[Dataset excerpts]
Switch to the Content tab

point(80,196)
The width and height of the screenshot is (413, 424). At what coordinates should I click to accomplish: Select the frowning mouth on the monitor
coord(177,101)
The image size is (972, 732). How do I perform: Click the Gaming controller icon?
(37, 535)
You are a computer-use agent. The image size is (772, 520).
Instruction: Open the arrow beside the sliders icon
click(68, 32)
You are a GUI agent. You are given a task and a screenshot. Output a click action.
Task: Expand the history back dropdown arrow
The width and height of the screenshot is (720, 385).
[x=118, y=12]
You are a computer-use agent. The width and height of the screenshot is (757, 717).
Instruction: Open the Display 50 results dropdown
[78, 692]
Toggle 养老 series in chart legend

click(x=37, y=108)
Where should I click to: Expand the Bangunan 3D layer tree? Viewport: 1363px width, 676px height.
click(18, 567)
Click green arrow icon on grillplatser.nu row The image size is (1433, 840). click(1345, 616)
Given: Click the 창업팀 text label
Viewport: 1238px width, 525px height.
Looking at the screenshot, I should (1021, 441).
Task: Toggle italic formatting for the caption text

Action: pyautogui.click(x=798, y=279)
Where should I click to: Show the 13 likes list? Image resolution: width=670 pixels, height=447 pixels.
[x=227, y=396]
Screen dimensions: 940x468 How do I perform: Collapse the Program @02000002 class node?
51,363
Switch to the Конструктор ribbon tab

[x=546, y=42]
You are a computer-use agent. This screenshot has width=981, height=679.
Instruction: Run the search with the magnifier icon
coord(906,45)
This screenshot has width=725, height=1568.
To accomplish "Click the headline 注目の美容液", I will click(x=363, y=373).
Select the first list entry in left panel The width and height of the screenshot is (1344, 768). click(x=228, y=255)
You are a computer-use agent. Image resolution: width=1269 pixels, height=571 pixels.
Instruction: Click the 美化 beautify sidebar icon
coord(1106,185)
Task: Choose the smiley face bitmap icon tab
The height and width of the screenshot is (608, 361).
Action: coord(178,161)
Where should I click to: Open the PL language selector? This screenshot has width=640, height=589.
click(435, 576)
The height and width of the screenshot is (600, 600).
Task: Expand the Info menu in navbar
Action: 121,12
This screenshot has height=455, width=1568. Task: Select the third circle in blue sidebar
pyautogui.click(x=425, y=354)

The problem
Repeat the data word for word, leaving out no line.

Solution to the problem
Switch to the Content tab

point(80,196)
The width and height of the screenshot is (413, 424). At what coordinates should I click to accomplish: Select the frowning mouth on the monitor
coord(177,101)
The image size is (972, 732). How do I perform: Click the Gaming controller icon?
(37, 535)
You are a computer-use agent. The image size is (772, 520).
Instruction: Open the arrow beside the sliders icon
click(68, 32)
You are a GUI agent. You are given a task and a screenshot. Output a click action.
Task: Expand the history back dropdown arrow
The width and height of the screenshot is (720, 385).
[x=118, y=12]
You are a computer-use agent. The width and height of the screenshot is (757, 717).
Instruction: Open the Display 50 results dropdown
[78, 692]
Toggle 养老 series in chart legend

click(x=37, y=108)
Where should I click to: Expand the Bangunan 3D layer tree? Viewport: 1363px width, 676px height.
click(18, 567)
Click green arrow icon on grillplatser.nu row The image size is (1433, 840). click(1345, 616)
Given: Click the 창업팀 text label
Viewport: 1238px width, 525px height.
Looking at the screenshot, I should (1021, 441).
Task: Toggle italic formatting for the caption text

Action: pyautogui.click(x=798, y=279)
Where should I click to: Show the 13 likes list? Image resolution: width=670 pixels, height=447 pixels.
[x=227, y=396]
Screen dimensions: 940x468 How do I perform: Collapse the Program @02000002 class node?
51,363
Switch to the Конструктор ribbon tab

[x=546, y=42]
You are a computer-use agent. This screenshot has width=981, height=679.
Instruction: Run the search with the magnifier icon
coord(906,45)
This screenshot has width=725, height=1568.
To accomplish "Click the headline 注目の美容液", I will click(x=363, y=373).
Select the first list entry in left panel The width and height of the screenshot is (1344, 768). click(x=228, y=255)
You are a computer-use agent. Image resolution: width=1269 pixels, height=571 pixels.
Instruction: Click the 美化 beautify sidebar icon
coord(1106,185)
Task: Choose the smiley face bitmap icon tab
The height and width of the screenshot is (608, 361).
Action: coord(178,161)
Where should I click to: Open the PL language selector? This screenshot has width=640, height=589.
click(435, 576)
The height and width of the screenshot is (600, 600).
Task: Expand the Info menu in navbar
Action: 121,12
This screenshot has height=455, width=1568. Task: Select the third circle in blue sidebar
pyautogui.click(x=425, y=354)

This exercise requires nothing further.